TASK TO COMPLETE
Extend the article on consumer reporting and the web by writing its next paragraphs, picking up after its final sentence.
*** PROVIDED TEXT ***
What is a professional consumer reporter do to when the Internet has empowered anybody to be a critic of everything from cars, to credit cards, to healthcare plans? Worse still, at a time when government and industry have diminished the ability of consumers to protect themselves in an increasingly complicated marketplace?
Last month, the Columbia Journalism Review and Consumer Reports hosted a joint, one-day conference at the Columbia University Graduate School of Journalism that addressed those weighty questions. Titled “Consumer Revolution on the Web: Opportunities and Dangers for Journalism,” the event attracted 100 participants from the United States and abroad who came to hear over twenty experts from traditional and “new-media” consumer-reporting outlets.
Slideshow by Curtis Brainard/Photos by Rebecca Castillo
As the name implies, there are both risks and opportunities associated with citizen journalism, social media, crowd sourcing, user-generated reviews, and similar, emerging norms. The ups and downs are not that hard to identify. It’s the wisdom of the masses versus the expertise of the individual, accounting for the fact that individuals are not always experts, and masses are not always wise. The challenge for traditional news outlets is finding that proverbial “balance” that both serves the consumer—journalism’s charge—and provides a stable financial model—journalism’s necessity.
*** PROVIDED DATA ***
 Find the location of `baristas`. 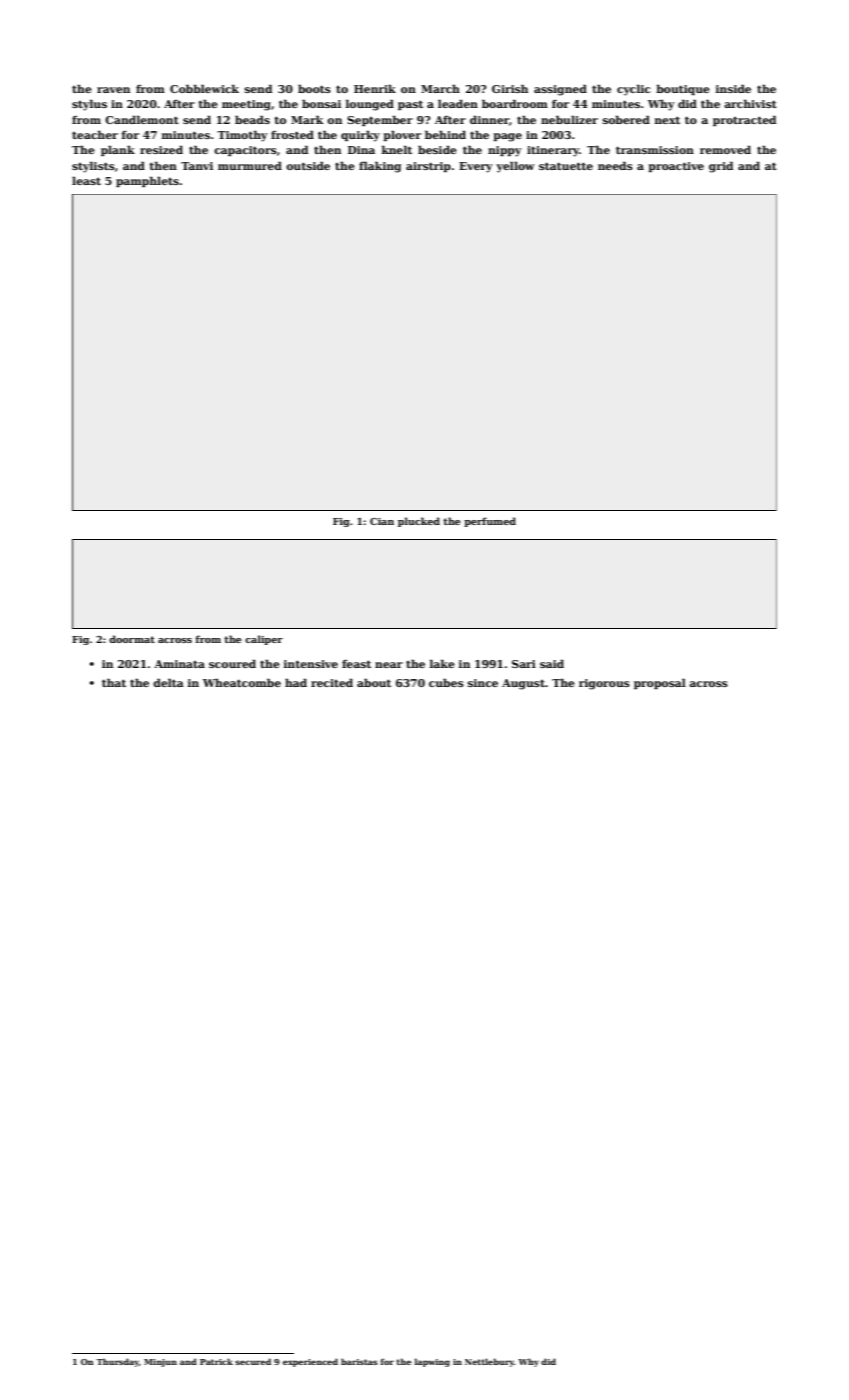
***
WRITTEN RESPONSE
Many speakers at the consumer conference noted that professional critics are on the “defensive” while amateurs are gaining ground. The success of Web sites like Wikipedia and YouTube have it made it abundantly clear that the crowd can both inform and entertain. In his keynote speech at the conference, New York Times technology columnist David Pogue pointed to over a dozen sites based on user-generated reviews and information about home electronics, travel plans, personal loans, and health alerts that are more accurate, up to date, and personalized than what people can get from traditional news outlets.
That those outlets need to collaborate with readers and audiences and incorporate similar strategies into their operations is now a given. The question, if professional journalists want to survive, or the very least retake the offensive, is where do they compete? Where do they make a strategic stand that will show that expert opinion is still indispensible?
Some guidance can be found in the last great rise and fall of consumer journalism. As Trudy Lieberman, a consumer-affairs and health reporter, argued at the conference and in an feature article for CJR, “The business community killed the consumer movement” of the 1960s, which had “pushed for laws and regulations to protect buyers from the excesses of the marketplace.” In its place arose “consumerism,” which stressed education over regulation by teaching consumers to be “better buyers.” A quote from a former editor at Consumer Reports in Lieberman’s CJR piece perfectly captures the change in reporting philosophy: “It’s much more interesting to find out how I can get a delicious and safe tomato for myself than how all tomatoes can be made delicious and safe.”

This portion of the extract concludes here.